# YOUR GOAL
Set down each line of the data exactly, but not the pictures.

--- START ---

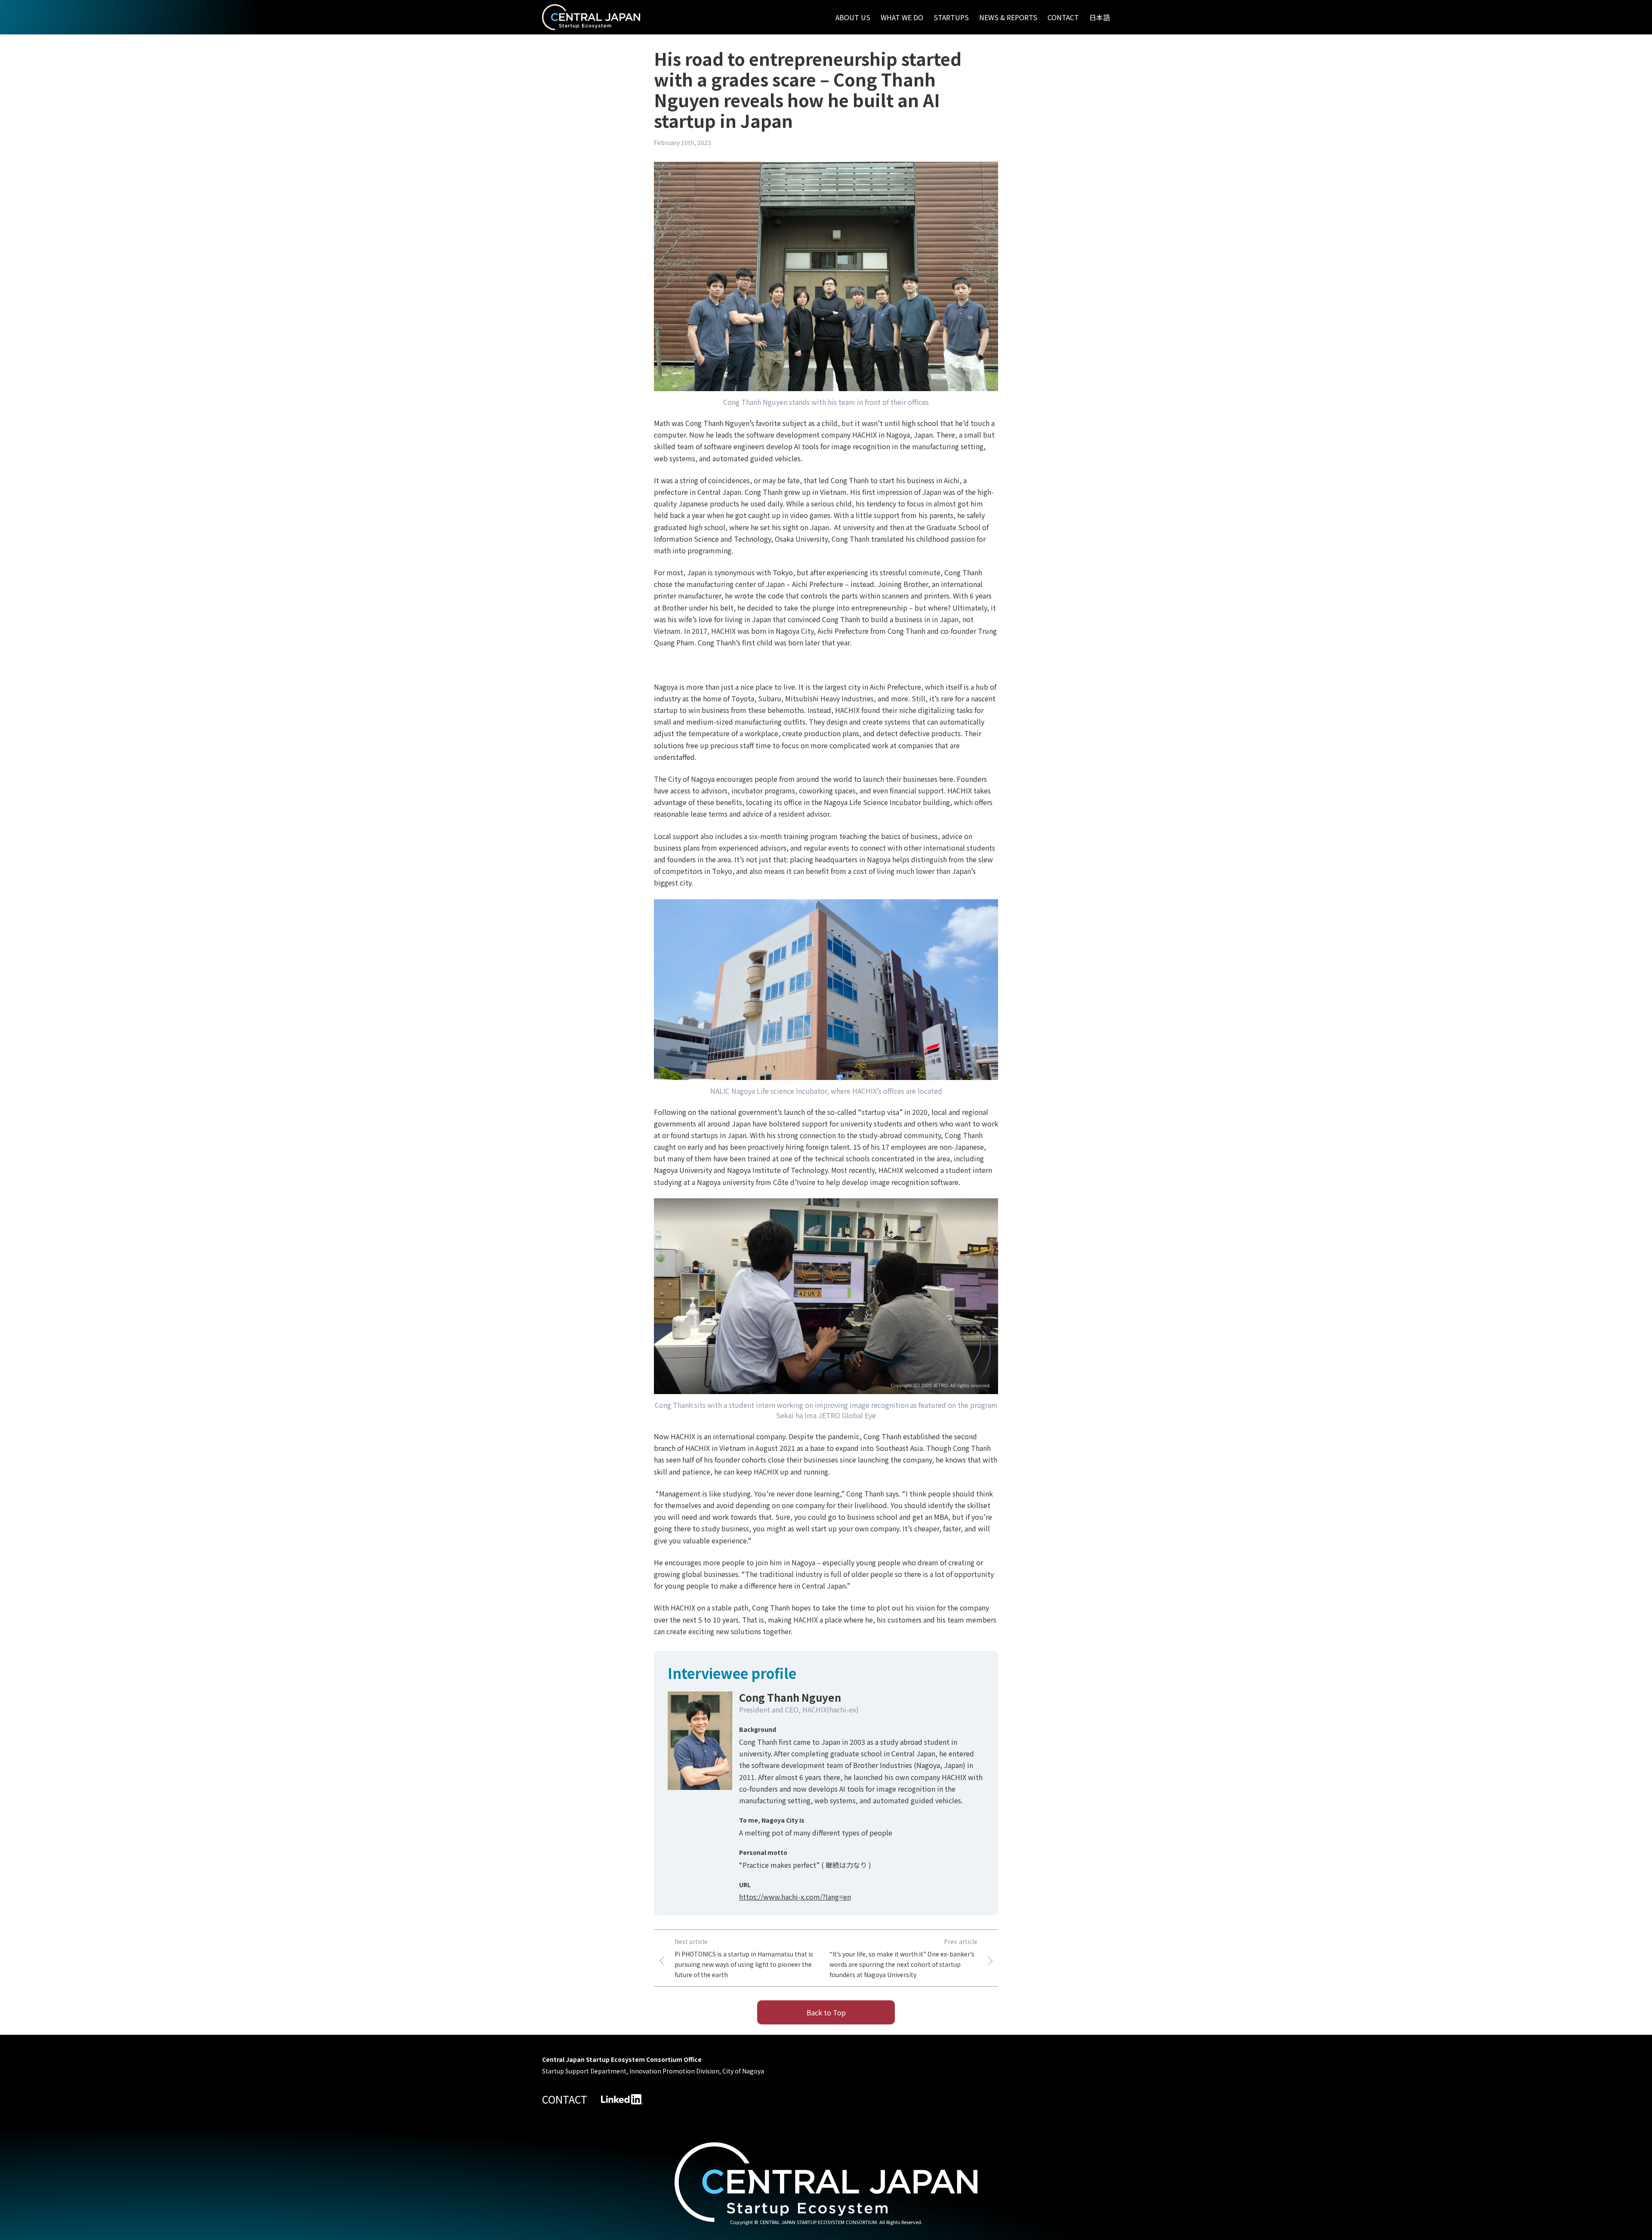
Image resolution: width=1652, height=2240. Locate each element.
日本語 (1099, 17)
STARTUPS (951, 17)
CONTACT (1063, 17)
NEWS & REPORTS (1008, 17)
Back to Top (826, 2012)
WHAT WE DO (902, 17)
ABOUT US (852, 17)
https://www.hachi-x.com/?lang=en (795, 1896)
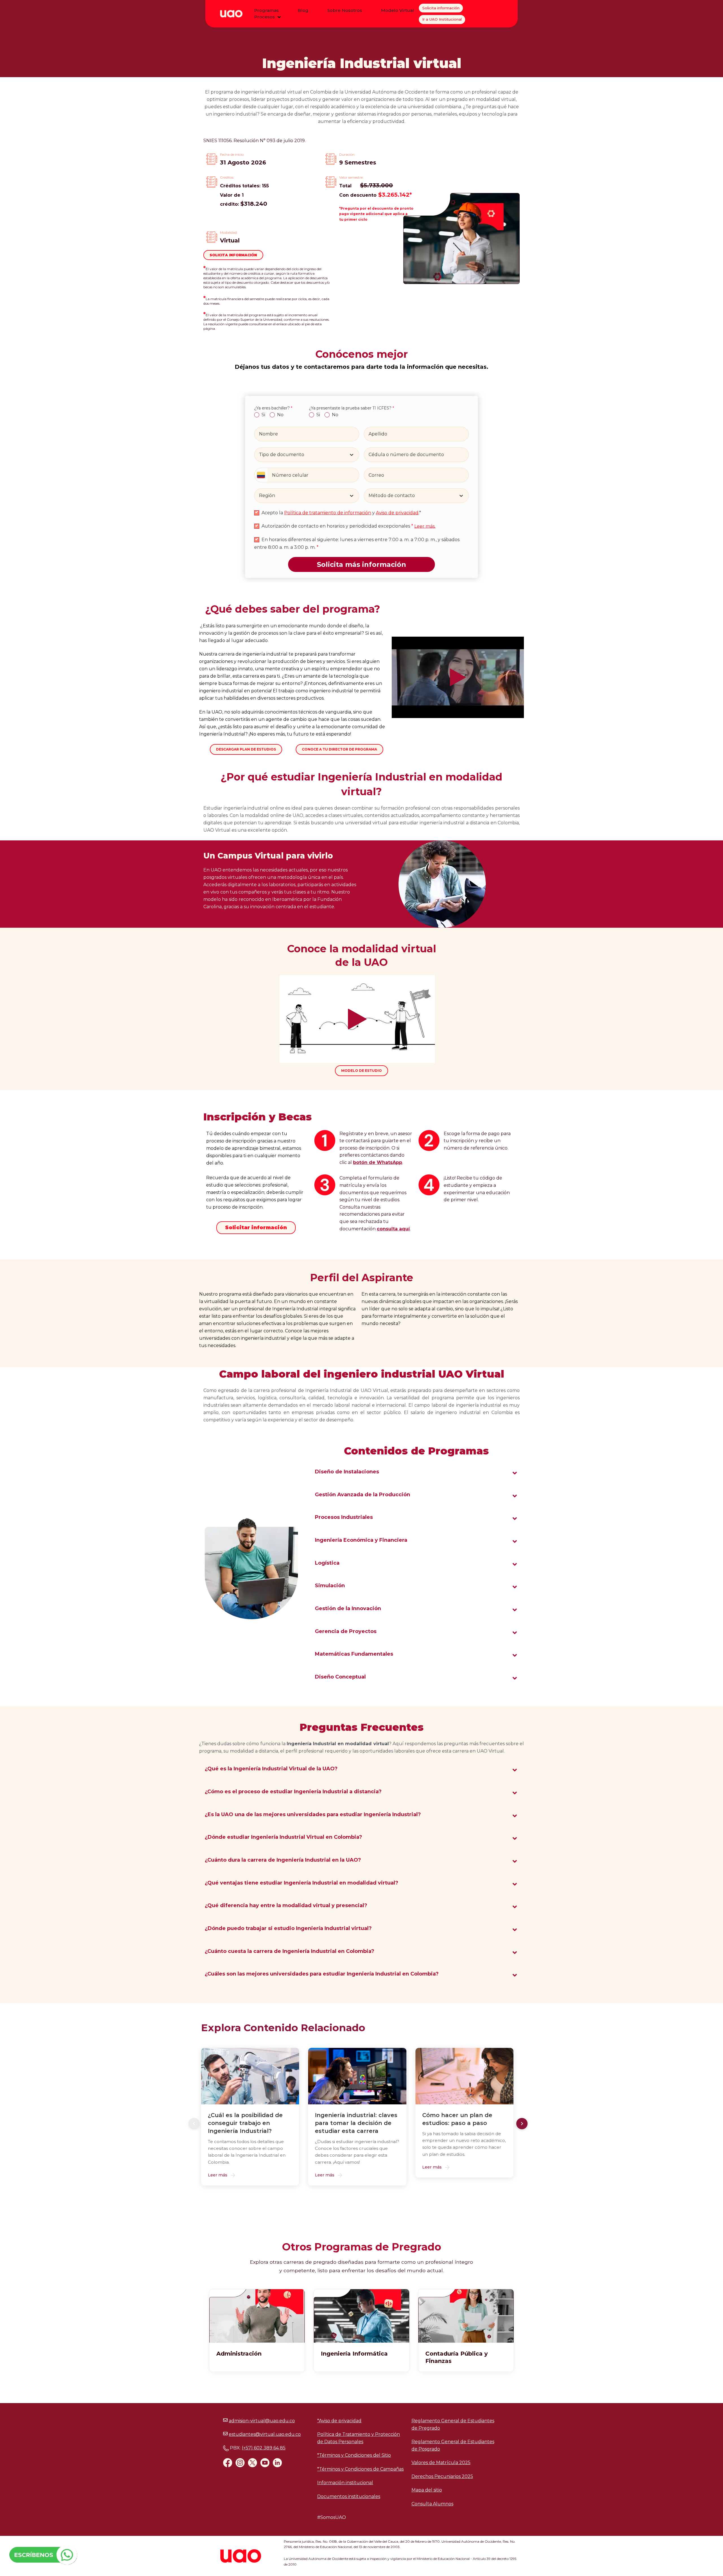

--- END ---

# EXERCISE SOLUTION
Image resolution: width=1652, height=2240. Locate each element.
日本語 (1099, 17)
STARTUPS (951, 17)
CONTACT (1063, 17)
NEWS & REPORTS (1008, 17)
Back to Top (826, 2012)
WHAT WE DO (902, 17)
ABOUT US (852, 17)
https://www.hachi-x.com/?lang=en (795, 1896)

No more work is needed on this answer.